Background information
- Origin: Rotherham, England
- Genres: Indie rock; garage rock; post-punk revival; alternative rock; post-Britpop;
- Years active: 2017–present
- Members: Jonny Yerrell; Joe O'Brien; Lee Holland; Jamie Todd;
- Website: thereytons.com

= The Reytons =

English alternative rock band

The Reytons are an English rock band from Rotherham. Band members include frontman Jonny Yerrell, lead guitarist Joe O'Brien, bass player Lee Holland, and drummer Jamie Todd. They formed in 2017, with Sean O'Connor playing drums for their debut show, before subsequently stepping down. They released their debut album, Kids Off the Estate, on 12 November 2021. It debuted at number eleven on the UK Albums Chart. The second album, What's Rock and Roll?, was released on 20 January 2023, scoring them their first number one on the UK Albums Chart. The release of their second album was preceded by the news that they had left their longtime record label in search of a new one. Ultimately, the band decided to remain independent.

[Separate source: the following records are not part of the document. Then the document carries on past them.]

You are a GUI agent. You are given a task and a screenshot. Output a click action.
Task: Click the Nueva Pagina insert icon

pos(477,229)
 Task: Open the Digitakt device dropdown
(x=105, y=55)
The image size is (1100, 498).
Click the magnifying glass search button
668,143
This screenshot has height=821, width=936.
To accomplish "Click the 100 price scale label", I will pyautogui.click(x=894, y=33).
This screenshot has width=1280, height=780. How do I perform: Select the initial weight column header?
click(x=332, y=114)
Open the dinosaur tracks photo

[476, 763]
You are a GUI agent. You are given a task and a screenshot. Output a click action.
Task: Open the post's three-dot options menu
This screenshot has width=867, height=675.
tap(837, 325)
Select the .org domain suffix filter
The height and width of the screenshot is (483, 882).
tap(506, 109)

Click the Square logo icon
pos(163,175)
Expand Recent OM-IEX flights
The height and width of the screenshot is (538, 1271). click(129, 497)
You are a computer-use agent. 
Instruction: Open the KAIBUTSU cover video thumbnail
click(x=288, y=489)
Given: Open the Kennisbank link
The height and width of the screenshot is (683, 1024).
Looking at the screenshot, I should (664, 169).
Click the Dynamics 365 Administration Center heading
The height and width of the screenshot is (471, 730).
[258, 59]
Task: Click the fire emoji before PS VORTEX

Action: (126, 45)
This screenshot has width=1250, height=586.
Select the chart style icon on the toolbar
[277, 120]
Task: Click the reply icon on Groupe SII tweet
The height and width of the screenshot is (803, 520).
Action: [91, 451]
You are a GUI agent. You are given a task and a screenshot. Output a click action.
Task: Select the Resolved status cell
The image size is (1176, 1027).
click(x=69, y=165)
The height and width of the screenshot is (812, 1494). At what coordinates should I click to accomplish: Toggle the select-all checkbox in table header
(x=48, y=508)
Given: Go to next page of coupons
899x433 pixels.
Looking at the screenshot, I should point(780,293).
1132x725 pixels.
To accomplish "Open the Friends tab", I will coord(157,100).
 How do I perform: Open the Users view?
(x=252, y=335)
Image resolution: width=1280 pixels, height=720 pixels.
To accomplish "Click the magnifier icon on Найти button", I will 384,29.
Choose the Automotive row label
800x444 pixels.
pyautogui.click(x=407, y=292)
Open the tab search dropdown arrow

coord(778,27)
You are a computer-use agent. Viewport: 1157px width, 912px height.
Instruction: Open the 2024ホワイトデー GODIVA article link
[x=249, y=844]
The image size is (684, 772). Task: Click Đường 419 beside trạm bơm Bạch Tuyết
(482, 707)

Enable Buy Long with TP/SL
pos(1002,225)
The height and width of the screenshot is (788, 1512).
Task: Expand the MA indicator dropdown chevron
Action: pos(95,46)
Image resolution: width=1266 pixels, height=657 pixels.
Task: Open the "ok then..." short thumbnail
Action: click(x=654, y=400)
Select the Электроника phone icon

On 26 January 2024, The Reytons released their third studio album Ballad of a Bystander. Following a heated chart battle with James Arthur, the album lost out on the number one spot in what was reported to be controversial circumstances when the band were deducted over 2,000 chartable sales "following an industry complaint".

The Reytons played their biggest show to date on 6 July 2024, with a 20,000 capacity sold-out concert in Rotherham's Clifton Park. Dubbed 'Disneyland' by the band's fans, it is the biggest live music event the town has hosted, and the most notable since T-Rex played the park's bandstand in 1971. A study by Sheffield Hallam University revealed that the event contributed £1 million to Rotherham’s economy and £1.36 million benefit for South Yorkshire.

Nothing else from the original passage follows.